Thursday, April 07, 2005

125 Years Ago on the Privacy Front

I pontificate: Current discussions often lack historical and/or comparative perspective.

The one thing I'm sure of is that most of the world is whippernappers and it gets worse everyday. Back when I was young, we had a cheap Ansco box camera. I've taken a few pictures in my time and spent an ill-fated 18 months in Rochester so I was interested in a recent biography of "George Eastman" (by Elizabeth Brayer), founder of Kodak. Just in terms of technical innovation the picture was familiar--sounds like biographies of Carnegie, Rockefeller, Gates, et. al. and fits the generalizations of Professor Clayton Christensen ("Innovators's Dilemma). (The biography itself is fact-laden and thorough, but not a quick read) Also some parallels on charity.

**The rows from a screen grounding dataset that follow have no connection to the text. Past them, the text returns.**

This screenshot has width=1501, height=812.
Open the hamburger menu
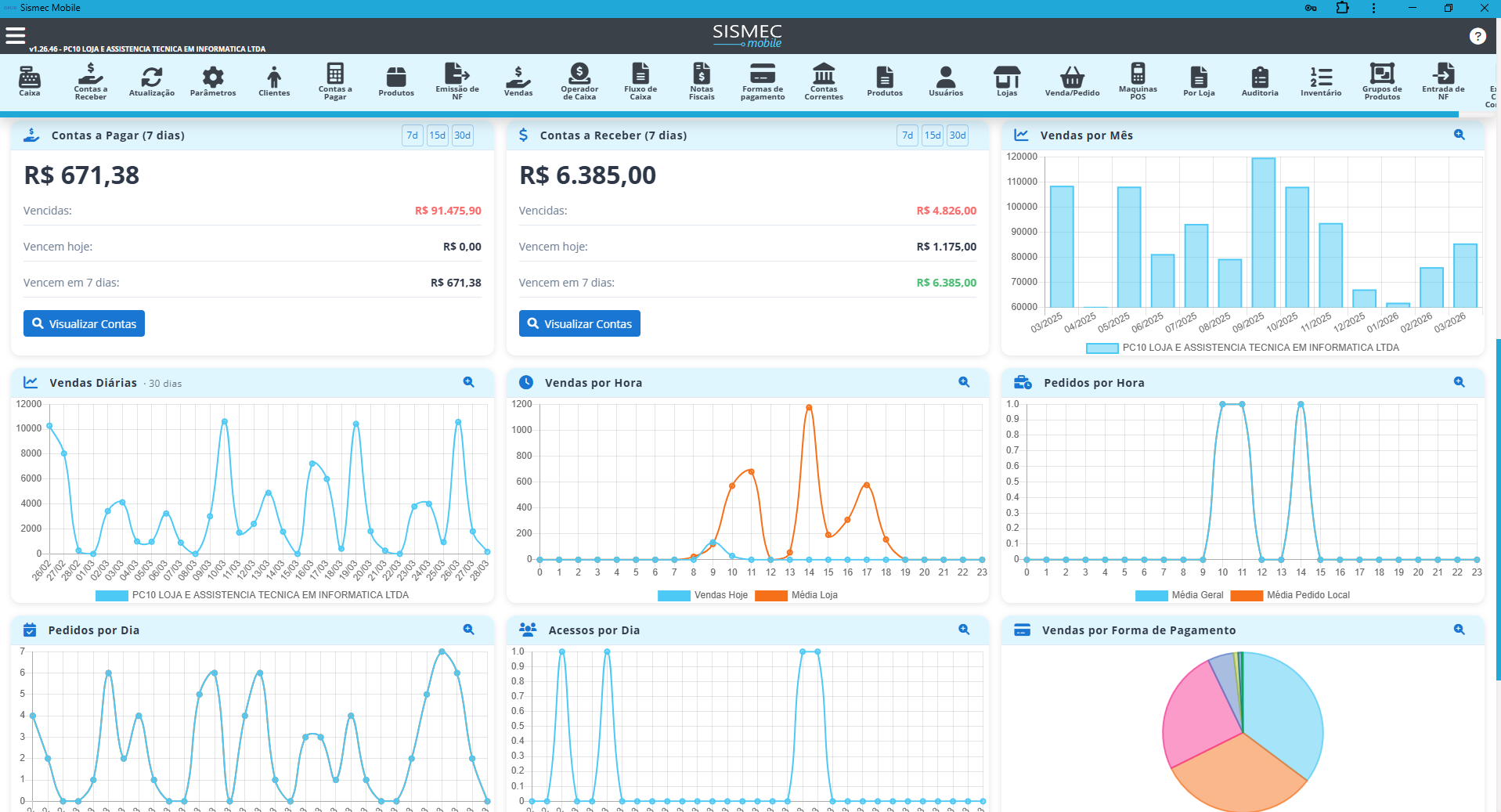click(16, 35)
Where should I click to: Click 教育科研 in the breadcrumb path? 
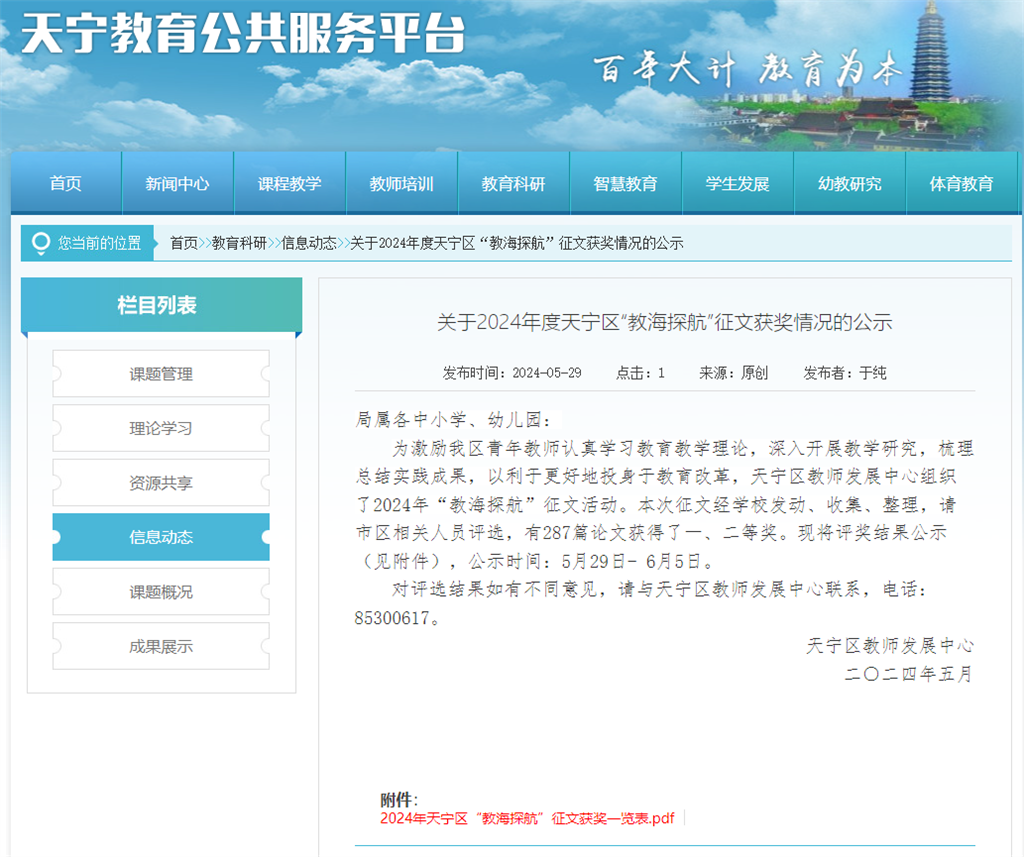[239, 243]
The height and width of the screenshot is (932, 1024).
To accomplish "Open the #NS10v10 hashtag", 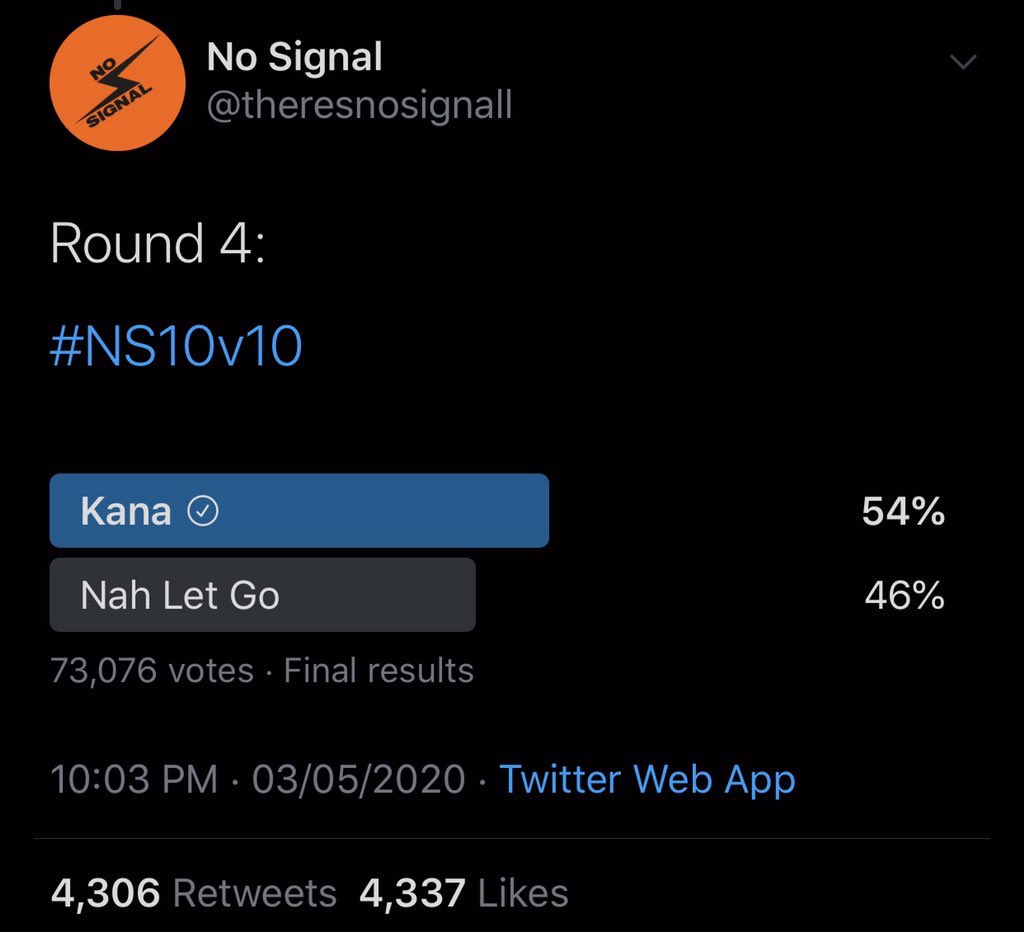I will coord(176,346).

But what I'm interested in here were two incidental references--one on page 71 citing a beach that prohibited cameras and one on page 91 saying the Secretary of War had revoked the ban on taking cameras up in the Washington Monument. There was also a brief discussion of the idea that smallish cameras could be used/were used? by detectives. Maybe some historian has already done a piece in this area, but I didn't see a reference.

I take it all as a reminder that new innovations have always caused concern. End of pontification.